つまり、L1/L2 は「解析メニュー」ではなく、「説明責任の階層」である。

6. よくある誤り

  • L2 の方が高度だからと、案件初期から全件に当てようとする
  • 2 次元モデルの前提条件を確認せず、立体効果が大きい配水池にも同じ整理を当てる
  • 重要施設なのに、供用継続性や二次災害性の議論が抜ける
  • 水圧・土圧・地下水圧・上部反力の組み合わせを L1/L2 で切り替えず流用する
※ 本ページは技術説明を目的として再構成したものです。実施設計では、対象施設の重要度・地盤条件・適用指針・荷重組み合わせ・照査方針を個別に検討し、担当技術者による最終判断が必要です。

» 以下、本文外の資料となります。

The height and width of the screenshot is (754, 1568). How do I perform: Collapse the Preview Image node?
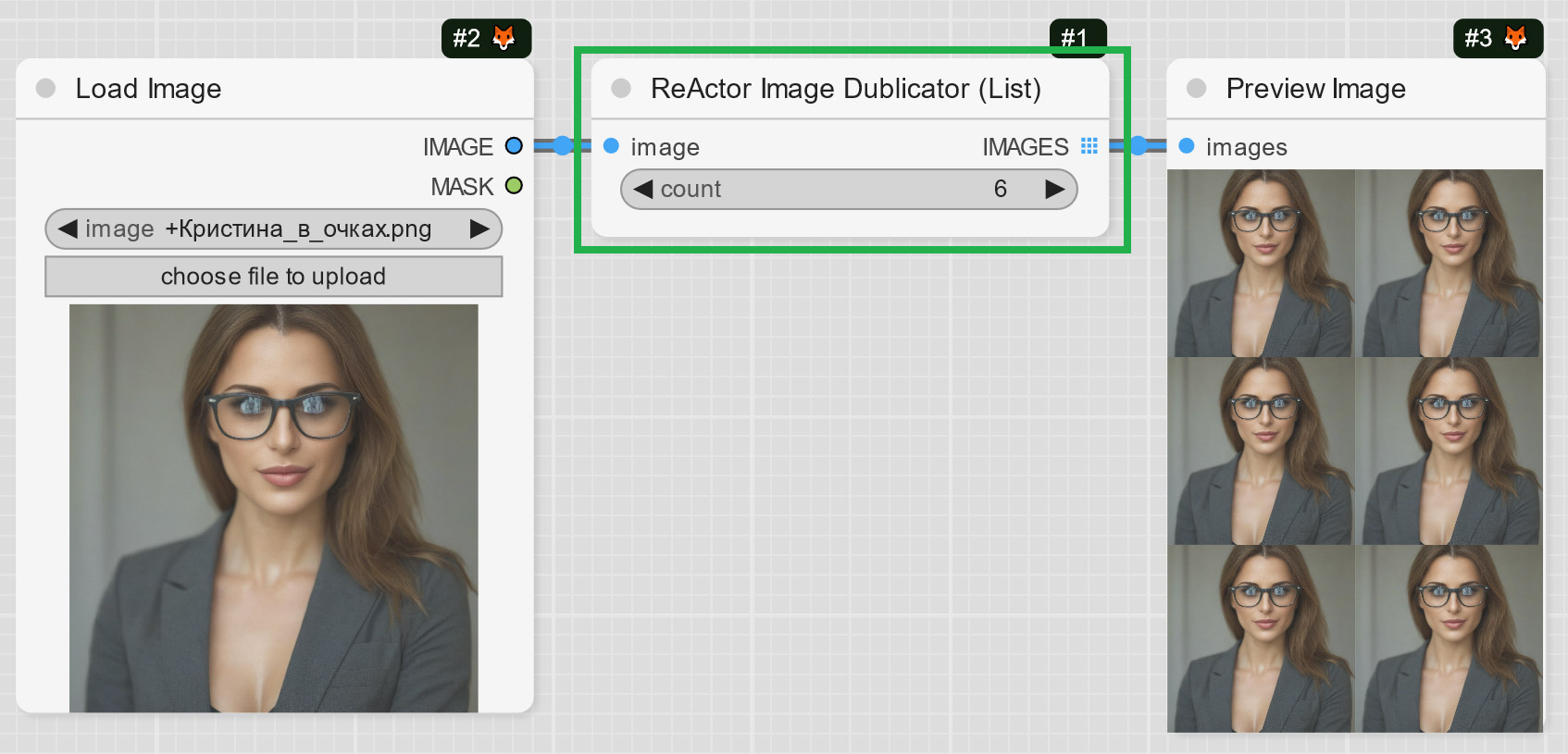coord(1196,89)
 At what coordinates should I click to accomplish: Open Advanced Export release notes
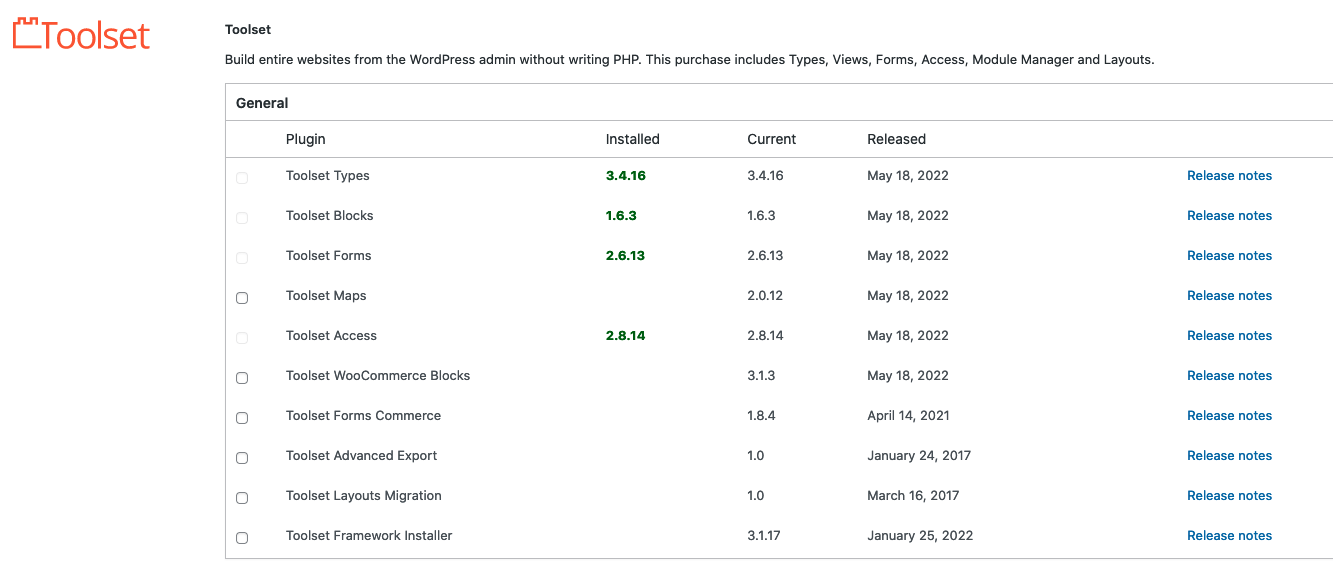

参考資料:国土交通省・旧厚生労働省「水道の耐震化計画等策定指針」(2015)/国土交通省「上下水道地震対策検討委員会報告書」(2024)/国土交通省「下水道施設の耐震対策指針と解説-2025年版-改定通知」(2025)
※ 本ページは上記資料をもとに技術説明用に再構成したものです。